> _Work to complete_: Copy out each line of the data that holds the word "what".

> _Data shown_:
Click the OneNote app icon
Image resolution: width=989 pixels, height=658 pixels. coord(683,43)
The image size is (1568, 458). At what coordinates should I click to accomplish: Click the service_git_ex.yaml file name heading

--

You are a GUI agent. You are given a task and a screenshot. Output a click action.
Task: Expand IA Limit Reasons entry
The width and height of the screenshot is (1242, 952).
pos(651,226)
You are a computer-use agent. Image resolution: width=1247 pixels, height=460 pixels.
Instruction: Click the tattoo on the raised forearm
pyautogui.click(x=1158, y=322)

--

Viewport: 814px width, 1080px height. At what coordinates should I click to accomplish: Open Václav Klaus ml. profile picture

> _Task response_:
The image size is (1568, 458). At what coordinates should I click to accomplish: Click the service_git_ex.yaml file name heading
Viewport: 814px width, 1080px height. At what coordinates should I click to accomplish: Open Václav Klaus ml. profile picture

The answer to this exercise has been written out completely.